At Yahoo! Sports’ Ball Don’t Lie, Kelly Dwyer doesn’t see a team that’s getting better, but he does see one that can succeed. Yes, everything went right for San Antonio this season, but that doesn’t mean it can’t go wrong for someone else next year. 

These are teachable moments, these NBA playoffs, and the eldest amongst us can’t stop learnin’ us real, real good lessons. Yes, the San Antonio Spurs fell two games short of the NBA Finals, and they’re about to enter their second half-decade since the team’s last trip to the Finals in 2007. Doesn’t matter. If the Spurs, and last year’s Dallas Mavericks, and this year’s Boston Celtics have taught us anything, it’s that hanging around and working around a veteran core can often result in an unexpected run. If the matchups are good, and the legs are lively in May and into June, patience wears off.

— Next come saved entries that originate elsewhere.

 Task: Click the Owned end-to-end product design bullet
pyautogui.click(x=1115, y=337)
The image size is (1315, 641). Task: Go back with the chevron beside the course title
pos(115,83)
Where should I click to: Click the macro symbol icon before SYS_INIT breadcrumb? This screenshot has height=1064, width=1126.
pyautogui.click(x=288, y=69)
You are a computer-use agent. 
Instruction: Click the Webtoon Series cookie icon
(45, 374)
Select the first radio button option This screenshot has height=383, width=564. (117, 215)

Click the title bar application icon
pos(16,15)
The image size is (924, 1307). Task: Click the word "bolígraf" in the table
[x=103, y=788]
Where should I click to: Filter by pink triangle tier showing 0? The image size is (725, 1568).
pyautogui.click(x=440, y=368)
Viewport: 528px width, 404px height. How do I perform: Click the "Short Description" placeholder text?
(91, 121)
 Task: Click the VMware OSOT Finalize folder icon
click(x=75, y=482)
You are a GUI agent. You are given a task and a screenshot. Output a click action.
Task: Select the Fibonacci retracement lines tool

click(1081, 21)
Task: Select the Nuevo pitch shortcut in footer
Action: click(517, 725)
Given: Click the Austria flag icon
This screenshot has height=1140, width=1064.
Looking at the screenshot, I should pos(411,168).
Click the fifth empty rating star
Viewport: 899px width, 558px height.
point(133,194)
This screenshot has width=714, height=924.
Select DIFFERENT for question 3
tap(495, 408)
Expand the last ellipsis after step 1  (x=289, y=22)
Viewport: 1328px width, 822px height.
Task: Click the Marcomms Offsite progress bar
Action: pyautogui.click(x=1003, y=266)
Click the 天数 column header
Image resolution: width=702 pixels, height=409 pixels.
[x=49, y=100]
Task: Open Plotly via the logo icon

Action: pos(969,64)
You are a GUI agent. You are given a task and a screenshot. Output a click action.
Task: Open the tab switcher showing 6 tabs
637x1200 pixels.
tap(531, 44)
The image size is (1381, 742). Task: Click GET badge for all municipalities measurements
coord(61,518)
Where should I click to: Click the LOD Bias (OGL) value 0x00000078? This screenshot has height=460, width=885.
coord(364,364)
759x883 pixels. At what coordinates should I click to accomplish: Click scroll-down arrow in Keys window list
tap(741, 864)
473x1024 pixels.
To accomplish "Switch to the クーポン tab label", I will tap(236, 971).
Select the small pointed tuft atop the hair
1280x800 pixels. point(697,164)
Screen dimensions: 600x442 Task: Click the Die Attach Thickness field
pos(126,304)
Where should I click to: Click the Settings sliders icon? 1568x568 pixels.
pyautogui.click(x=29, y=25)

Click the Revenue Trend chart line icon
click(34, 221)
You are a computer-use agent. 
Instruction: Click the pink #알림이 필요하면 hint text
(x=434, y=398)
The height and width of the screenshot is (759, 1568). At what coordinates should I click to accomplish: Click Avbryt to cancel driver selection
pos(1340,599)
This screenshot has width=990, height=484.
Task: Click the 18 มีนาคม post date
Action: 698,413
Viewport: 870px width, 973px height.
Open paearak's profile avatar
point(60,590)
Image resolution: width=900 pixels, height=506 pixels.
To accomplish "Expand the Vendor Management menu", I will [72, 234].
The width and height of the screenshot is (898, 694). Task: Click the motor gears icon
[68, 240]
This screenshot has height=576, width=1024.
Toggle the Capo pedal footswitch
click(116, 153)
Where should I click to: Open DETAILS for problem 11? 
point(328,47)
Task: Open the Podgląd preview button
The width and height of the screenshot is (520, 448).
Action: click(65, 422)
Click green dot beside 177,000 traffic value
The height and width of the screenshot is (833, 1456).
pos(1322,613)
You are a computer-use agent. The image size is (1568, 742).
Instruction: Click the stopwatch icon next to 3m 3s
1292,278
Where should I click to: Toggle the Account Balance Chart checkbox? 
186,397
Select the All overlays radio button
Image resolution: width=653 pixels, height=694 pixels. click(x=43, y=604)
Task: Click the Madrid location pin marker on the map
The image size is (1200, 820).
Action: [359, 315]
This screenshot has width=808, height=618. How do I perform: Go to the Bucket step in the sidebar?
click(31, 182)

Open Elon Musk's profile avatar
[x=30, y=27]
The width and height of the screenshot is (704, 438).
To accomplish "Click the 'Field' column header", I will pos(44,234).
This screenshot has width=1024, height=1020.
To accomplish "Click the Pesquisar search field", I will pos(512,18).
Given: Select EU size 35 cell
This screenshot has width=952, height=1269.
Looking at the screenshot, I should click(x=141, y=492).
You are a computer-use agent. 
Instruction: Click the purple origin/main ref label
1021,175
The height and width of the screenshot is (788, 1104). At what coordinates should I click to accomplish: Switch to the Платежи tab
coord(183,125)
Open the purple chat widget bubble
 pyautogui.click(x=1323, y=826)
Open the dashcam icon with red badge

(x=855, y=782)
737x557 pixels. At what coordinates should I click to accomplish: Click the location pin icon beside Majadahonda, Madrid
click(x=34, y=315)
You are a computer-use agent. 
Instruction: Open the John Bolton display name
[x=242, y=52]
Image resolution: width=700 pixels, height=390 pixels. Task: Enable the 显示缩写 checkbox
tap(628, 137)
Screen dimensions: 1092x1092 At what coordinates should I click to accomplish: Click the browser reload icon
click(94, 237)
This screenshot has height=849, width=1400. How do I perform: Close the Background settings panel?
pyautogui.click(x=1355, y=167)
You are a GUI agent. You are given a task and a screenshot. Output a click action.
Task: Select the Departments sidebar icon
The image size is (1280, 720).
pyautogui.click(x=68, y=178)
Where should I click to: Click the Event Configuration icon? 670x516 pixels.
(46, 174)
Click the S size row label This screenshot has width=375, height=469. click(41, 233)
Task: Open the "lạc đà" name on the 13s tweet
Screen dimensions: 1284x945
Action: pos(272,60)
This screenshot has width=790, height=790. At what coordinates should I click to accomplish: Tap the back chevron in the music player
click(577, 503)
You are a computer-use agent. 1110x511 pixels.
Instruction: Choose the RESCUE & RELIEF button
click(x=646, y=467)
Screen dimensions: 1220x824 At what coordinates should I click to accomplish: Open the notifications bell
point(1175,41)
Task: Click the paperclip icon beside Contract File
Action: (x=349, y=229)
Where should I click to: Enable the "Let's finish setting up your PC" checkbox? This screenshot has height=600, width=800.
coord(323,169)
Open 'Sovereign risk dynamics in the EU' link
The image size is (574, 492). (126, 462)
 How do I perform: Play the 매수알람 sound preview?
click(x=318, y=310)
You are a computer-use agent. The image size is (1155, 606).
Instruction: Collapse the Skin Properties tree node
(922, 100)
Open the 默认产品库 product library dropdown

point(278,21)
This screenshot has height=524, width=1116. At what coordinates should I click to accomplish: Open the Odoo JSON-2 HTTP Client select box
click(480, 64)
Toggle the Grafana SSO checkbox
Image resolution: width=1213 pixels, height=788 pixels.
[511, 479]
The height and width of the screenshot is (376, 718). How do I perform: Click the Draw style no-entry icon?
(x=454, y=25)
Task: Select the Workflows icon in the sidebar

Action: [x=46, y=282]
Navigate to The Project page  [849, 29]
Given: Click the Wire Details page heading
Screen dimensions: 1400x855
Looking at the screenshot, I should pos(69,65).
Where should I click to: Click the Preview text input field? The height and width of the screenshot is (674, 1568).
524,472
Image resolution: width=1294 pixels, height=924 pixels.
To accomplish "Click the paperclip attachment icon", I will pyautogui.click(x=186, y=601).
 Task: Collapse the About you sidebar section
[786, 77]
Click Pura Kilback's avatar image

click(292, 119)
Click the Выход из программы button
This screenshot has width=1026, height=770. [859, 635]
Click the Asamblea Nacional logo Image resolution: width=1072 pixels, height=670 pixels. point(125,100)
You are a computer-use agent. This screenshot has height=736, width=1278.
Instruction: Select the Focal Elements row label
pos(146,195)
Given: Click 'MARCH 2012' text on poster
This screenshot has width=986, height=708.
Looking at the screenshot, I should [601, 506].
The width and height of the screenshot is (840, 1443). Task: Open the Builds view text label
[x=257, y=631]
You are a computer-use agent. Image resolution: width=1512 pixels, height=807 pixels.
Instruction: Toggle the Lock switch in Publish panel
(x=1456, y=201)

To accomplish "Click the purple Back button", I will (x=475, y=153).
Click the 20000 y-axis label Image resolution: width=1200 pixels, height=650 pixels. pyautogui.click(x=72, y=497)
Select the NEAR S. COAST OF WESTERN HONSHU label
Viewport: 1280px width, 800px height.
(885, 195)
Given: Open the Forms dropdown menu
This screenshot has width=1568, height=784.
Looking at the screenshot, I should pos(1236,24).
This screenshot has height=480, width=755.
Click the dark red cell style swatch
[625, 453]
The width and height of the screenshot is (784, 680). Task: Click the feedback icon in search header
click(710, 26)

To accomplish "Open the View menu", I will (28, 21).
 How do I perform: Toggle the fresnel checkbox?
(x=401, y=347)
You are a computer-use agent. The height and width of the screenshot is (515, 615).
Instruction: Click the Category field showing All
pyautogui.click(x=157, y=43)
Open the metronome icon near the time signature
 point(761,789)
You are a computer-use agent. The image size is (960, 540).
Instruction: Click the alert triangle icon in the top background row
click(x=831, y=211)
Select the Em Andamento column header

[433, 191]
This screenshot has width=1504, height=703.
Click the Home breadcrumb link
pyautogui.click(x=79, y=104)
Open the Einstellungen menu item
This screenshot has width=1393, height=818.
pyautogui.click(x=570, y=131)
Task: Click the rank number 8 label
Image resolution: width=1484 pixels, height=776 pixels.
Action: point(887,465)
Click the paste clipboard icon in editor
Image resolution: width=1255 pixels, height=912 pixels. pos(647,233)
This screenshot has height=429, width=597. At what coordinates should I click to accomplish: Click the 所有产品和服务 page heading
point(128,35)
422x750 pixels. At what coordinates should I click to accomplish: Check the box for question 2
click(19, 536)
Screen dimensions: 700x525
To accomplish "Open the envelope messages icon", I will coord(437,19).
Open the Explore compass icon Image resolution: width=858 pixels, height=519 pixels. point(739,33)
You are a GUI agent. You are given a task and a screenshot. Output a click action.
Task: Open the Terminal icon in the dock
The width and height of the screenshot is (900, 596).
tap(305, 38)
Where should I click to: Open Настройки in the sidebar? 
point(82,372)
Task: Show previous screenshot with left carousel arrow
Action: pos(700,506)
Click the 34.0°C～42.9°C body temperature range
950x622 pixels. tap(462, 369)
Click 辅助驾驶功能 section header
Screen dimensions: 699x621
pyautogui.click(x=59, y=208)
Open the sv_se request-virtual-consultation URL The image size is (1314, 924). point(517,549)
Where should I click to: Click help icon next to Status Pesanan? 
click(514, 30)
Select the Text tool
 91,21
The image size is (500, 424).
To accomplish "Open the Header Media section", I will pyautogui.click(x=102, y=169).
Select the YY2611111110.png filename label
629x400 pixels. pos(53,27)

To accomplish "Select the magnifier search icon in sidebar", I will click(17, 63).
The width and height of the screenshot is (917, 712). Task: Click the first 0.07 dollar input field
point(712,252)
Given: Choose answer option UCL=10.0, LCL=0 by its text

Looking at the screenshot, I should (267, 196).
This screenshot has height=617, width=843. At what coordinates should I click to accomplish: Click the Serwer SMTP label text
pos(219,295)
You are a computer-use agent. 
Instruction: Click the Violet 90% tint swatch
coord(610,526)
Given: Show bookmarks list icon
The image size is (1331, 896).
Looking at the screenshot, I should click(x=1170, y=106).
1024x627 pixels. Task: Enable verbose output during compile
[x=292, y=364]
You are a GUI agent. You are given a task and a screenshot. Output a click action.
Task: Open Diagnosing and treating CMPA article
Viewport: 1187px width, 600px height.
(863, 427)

That was also how Bradford Doolittle of Basketball Prospectus viewed it (paywalled), saying that “the Spurs’ championship window is still open,” and to suggest it wasn’t, or that it was time to break up the Big Three, was “nonsense on stilts.” (Stilts! Because they’re tall?)

Like Dwyer, Doolittle acknowledged it might take a little bad luck on the other side (not that anyone is, ahem, wishing the Thunder end up injured like the Chicago Bulls were this year), as well as someone on the Spurs who can “be to Durant what Bruce Bowen once was to Kobe Bryant.”

At Sports Illustrated, writer Zach Lowe was willing to bet not so much on Duncan and his teammates per se, but on head coach Gregg Popovich and the front office (or PATFO, as Pounding the Rock calls them), who always seem to be prepared for anything, “likely in ways more creative than you or I could imagine.”

Lowe, too, shared Doolittle and Dwyer’s feeling that in the postseason, you just never know:

Writing off the Spurs is an annual tradition, and they prove us wrong every year. The only real reason to assume a healthy Spurs team could not win the title in 2012-13 is the Thunder, and barring a poorly-timed injury, that reason is not going anywhere. But sometimes the best answer is to hold your cards, hope for a bit of luck in free agency and some internal improvement, and see where the luck — playoff seedings, injuries, shots — falls in May and June.

San Antonio isn’t used to facing the questions everyone else has to face every season, but they have the right front office to find the answers.

And, of course, as we heard so many times during the Western Conference Finals, that front office is also the one that trained Oklahoma City general manager Sam Presti.